GasNet’s Telfer Pipeline sets benchmark in tackling Australian extremes

GasNet Australia’s Telfer Pipeline, which extends from Port Hedland to Newcrest Mining’s Telfer Gold and Copper mine, was always going to be a challenge with over 440 km traversing through some of Australia’s harshest and most remote environments. Constructing a pipeline through a desert where temperatures on some days exceed 50° C is difficult enough, without then being confronted with the effects of a weather event the likes of which have not been seen for perhaps hundreds of years.
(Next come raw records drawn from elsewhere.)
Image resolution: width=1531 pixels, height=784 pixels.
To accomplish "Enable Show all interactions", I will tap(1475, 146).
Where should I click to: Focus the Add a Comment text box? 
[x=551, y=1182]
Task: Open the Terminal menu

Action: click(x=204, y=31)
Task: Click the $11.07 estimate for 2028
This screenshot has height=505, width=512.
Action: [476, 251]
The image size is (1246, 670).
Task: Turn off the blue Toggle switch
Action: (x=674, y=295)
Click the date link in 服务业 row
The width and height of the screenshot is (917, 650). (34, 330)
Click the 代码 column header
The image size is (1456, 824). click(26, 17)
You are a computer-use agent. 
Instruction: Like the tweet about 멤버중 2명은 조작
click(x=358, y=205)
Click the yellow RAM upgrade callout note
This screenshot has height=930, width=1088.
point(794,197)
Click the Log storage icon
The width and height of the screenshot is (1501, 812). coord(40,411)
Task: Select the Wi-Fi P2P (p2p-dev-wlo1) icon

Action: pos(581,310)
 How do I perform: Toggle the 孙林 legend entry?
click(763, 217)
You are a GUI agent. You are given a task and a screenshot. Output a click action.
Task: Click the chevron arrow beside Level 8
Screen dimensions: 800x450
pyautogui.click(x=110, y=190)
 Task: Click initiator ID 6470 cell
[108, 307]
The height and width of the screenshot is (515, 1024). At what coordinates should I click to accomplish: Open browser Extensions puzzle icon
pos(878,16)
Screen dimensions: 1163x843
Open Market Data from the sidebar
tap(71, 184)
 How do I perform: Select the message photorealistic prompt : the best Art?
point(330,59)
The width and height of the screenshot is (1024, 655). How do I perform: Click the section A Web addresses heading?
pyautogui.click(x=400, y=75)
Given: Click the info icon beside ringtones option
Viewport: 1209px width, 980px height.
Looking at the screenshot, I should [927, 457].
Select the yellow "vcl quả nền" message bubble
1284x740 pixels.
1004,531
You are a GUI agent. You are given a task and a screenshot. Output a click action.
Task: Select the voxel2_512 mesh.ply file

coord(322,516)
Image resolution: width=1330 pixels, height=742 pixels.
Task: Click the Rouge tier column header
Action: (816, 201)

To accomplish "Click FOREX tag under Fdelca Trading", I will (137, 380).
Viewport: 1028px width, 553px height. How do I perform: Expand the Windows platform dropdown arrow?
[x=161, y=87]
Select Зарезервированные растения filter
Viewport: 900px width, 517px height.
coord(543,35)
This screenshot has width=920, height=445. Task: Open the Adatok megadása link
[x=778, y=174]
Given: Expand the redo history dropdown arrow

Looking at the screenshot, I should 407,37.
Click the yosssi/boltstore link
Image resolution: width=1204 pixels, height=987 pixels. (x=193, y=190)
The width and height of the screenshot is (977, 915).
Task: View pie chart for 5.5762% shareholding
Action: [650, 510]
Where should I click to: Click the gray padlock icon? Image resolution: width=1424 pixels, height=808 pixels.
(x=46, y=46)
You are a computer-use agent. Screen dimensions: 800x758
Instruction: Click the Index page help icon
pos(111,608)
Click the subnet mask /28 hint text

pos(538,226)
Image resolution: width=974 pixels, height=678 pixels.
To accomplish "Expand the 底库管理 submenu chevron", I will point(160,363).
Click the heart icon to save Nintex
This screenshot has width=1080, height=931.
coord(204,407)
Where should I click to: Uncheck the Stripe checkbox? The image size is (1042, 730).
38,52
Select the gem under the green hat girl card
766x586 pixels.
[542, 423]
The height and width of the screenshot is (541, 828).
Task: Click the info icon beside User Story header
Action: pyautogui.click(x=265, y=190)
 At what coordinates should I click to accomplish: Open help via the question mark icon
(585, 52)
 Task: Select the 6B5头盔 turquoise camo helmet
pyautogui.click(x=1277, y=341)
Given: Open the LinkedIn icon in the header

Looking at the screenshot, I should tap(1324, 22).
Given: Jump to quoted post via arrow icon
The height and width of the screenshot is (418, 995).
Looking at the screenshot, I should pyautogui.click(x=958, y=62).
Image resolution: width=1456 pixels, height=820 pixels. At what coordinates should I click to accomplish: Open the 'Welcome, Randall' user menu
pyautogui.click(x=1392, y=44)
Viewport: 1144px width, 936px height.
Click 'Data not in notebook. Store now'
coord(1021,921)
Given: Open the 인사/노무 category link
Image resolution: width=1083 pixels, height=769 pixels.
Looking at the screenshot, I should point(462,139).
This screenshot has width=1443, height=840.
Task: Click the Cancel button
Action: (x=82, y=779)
GasNet’s subcontractor McConnell Dowell was making good progress with the construction of the pipeline with days that sometimes saw in excess of six kilometres of pipe laid. However, this progress was soon halted when on March 25 2004 Severe Tropical Cyclone Fay hovered off the coast of north Western Australia. When the Bureau of Meteorology indicated that TC Fay would impact the construction area and Camp 2 (approximately 220 km from Port Hedland, the main construction camp at the time of the cyclone) within the next 48 hours, the decision was made to evacuate the workers on the pipeline. On March 27, TC Fay crossed the northern coast of Western Australia near Pardoo (150 km east of Port Hedland) as a category 3 cyclone. Torrential rains resulted over a broad area of the southern Great Sandy Desert with recordings between 400 and 600 mm in a 48 hour period at the Telfer Mine Site.

The rain from TC Fay cut access to the recently established Camp 3 (approximately 340 km from Port Hedland), the pipe stockpile on the Telfer Road (approximately 380 km from Port Hedland) and extensive sections of the pipeline Right of Way. The main road access to the Telfer Mine via Marble Bar was also cut for an extended period following the cyclone.

The level of water in this area had not been seen before, so no accurate assessment could be made on how long this inundation would last. A subsequent hydrological assessment was conducted with the results indicating that whilst the surface water may dissipate by the end of November 2004, it was unknown when the saturated soil profiles would dry.

Waiting and hoping that the ground conditions would return to a state that would allow normal pipeline construction techniques was not considered the best option for the fastest completion of the pipeline. GasNet and McConnell Dowell had dealt with the temperature extremes of the desert and now needed to implement a solution to tackle the extremes caused by TC Fay. Both parties, together with Newcrest Mining took action to complete construction around and through areas of the RoW still inundated with water. Safety, environment, land access and existing design conditions had to be reviewed and new/additional approvals obtained to enable works to recommence.

The solution was to re-align the pipeline route in one area and to build a platform that was high and dry and would allow for pipeline construction activities to recommence through another inundated area. Following the grant of environmental approvals by the Western Australia Government, approximately 40,000 cubic metres of rock was placed along the RoW in a section approximately 15 km long to form a temporary working platform (TWP). The TWP allows pipeline construction equipment to access the RoW to string, weld and coat the pipeline. The pipeline trench is then constructed through the inundated areas using excavators on swamp mats.

The pipeline is then wrapped in a protective wrapping, placed in the trench using excavators with slings and weighted down through the water, using sit on pipe weight saddles. All this work requires specialised construction techniques and skilled operators to ensure that the pipeline is laid to the same safety and quality standards as the rest of the Telfer Pipeline Project.

At the time of TC Fay, pipeline construction had reached approximately KP 250 with lower and lay, and KP 430 with front end clear and grade activities. At the time of writing this article the construction of the TWP was largely complete. It is anticipated that the construction of the pipeline through the inundated areas will be conducted in the last week of September to early October 2004. The conditions encountered during the construction of this pipeline have been extreme and the actions taken have been both ingenious and dramatic. These actions have enabled the project to now forecast a gas supply date of late November 2004.

Once a pipeline project like this has been successfully completed, the difficulties encountered along the way are often forgotten. What won’t be forgotten on this project are the invaluable experiences learnt by GasNet, McConnell Dowell and Newcrest Mining in delivering a project of this magnitude through Australia’s harsh and unpredictable environments. The Telfer Pipeline has thrown almost every extreme at what is GasNet’s first major project outside the state of Victoria. By the end of this year the Telfer Pipeline will be another quality asset behind GasNet’s name. The experiences gained through this project only add to GasNet’s abilities and further demonstrate GasNet’s unwavering commitment to delivering successful projects to its customers, whatever the extremes.